Abstract

Recent biographies by Gary Kates and Nina Rattner Gelbart of two eighteenth-century figures, a transgendered officer and diplomat--the Chevalier d'Eon--and a state-sponsored midwife named Mme du Coudray, offer unexpected insights into the themes of gender, Enlightenment, and revolution when considered in tandem. Jeffrey S. Ravel notes that in the context of the last decade's emphasis on the role of gendered thought and behavior in the onset of revolution, it is striking that these two life stories do not necessarily conform to our historiographical expectations. Although both du Coudray and d'Eon adopted unconventional positions in relation to Old Regime standards, their life stories were thoroughly fashioned by the possibilities and limitations of existence in an absolutist polity. Lisa Forman Cody, however, argues that the lives of d'Eon and du Coudray also display characteristics that foreshadow a more modern sense of self. Du Coudray's mission, Cody suggests, hints at future republican projects that harness maternity to the cause of national regeneration, while d'Eon's legal troubles in England generate modern conceptions of bodies and selves as separate and self-possessed. Kates, in his contribution to the forum, discusses how his encounter with d'Eon across two centuries changed his own ideas about gender. His research, and meetings with contemporary transgendered individuals, led him to rethink his gender assumptions and question the feminism he had inherited from the 1970s.

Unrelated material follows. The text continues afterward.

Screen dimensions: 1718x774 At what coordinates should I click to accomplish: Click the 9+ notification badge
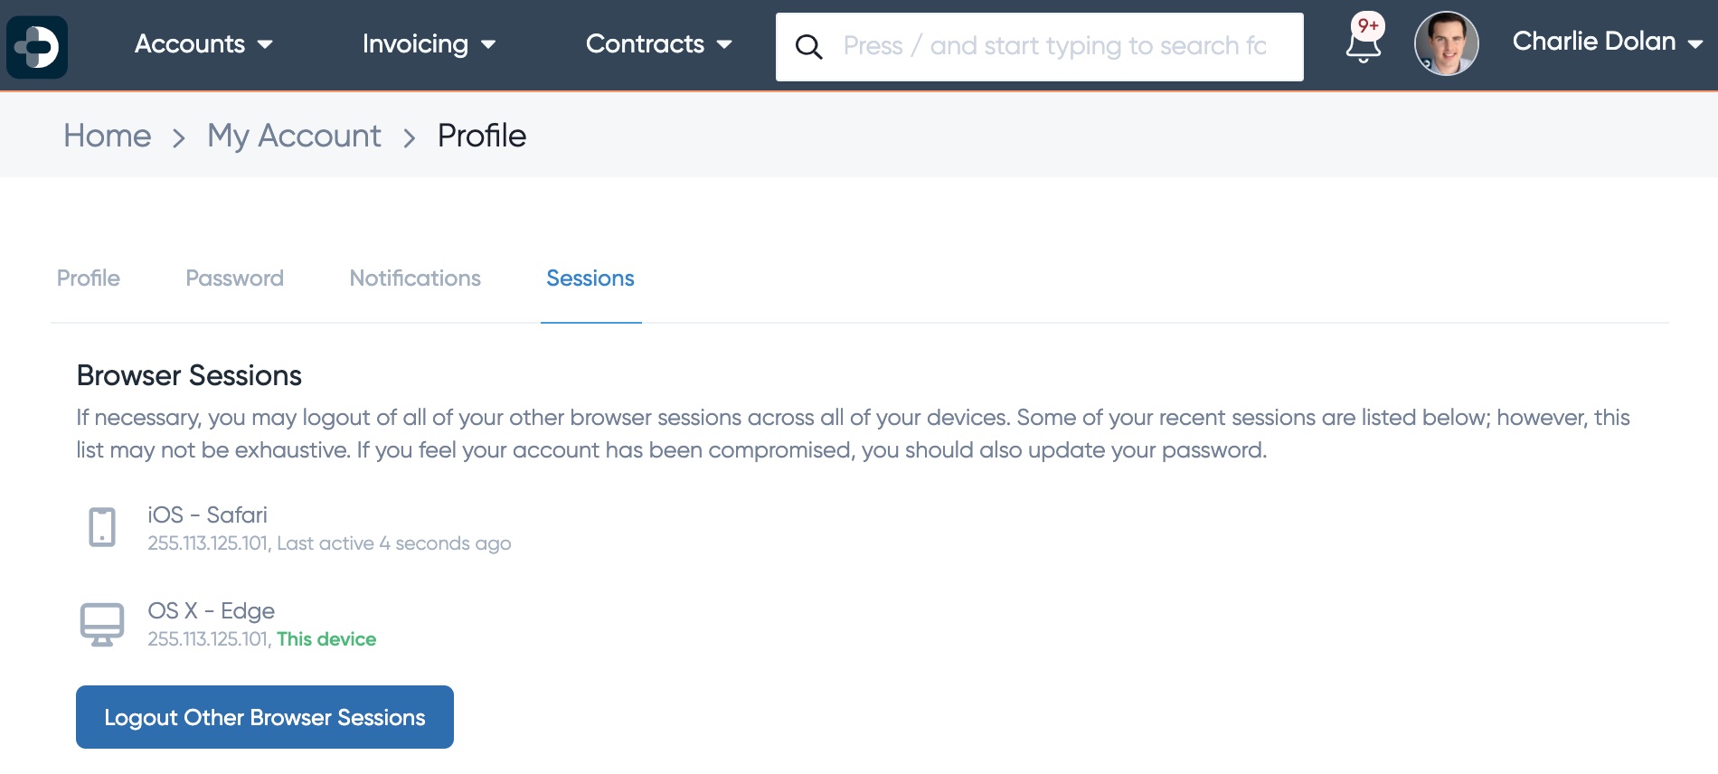click(1368, 25)
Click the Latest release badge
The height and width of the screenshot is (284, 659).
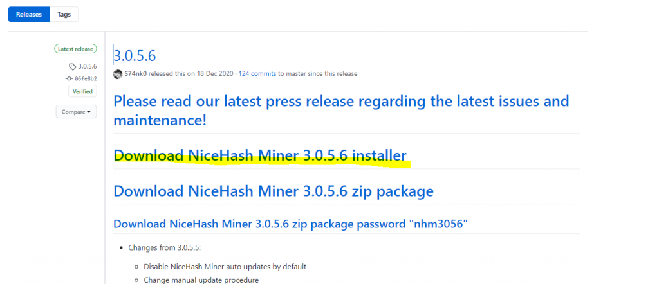pos(76,49)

Gelbart, in turn, found herself locked in a struggle with her subject to unveil the private feelings and emotions that du Coudray had so carefully hidden in the written record. In her essay, she openly reflects on the biographical process in the tale of the king's midwife. Finally, Elizabeth Colwill takes note of the historiographical and methodological issues that the biographical genre raises for historians. Both Kates and Gelbart, she suggests, were attracted to "the hidden motivations of their 'secretive subjects,'" leaving some reviewers uneasy with the "accuracy" of their work. Colwill, however, argues that "fact vs. fiction" may be a false construction, because the art of interpretation is not at odds with careful archival reconstruction.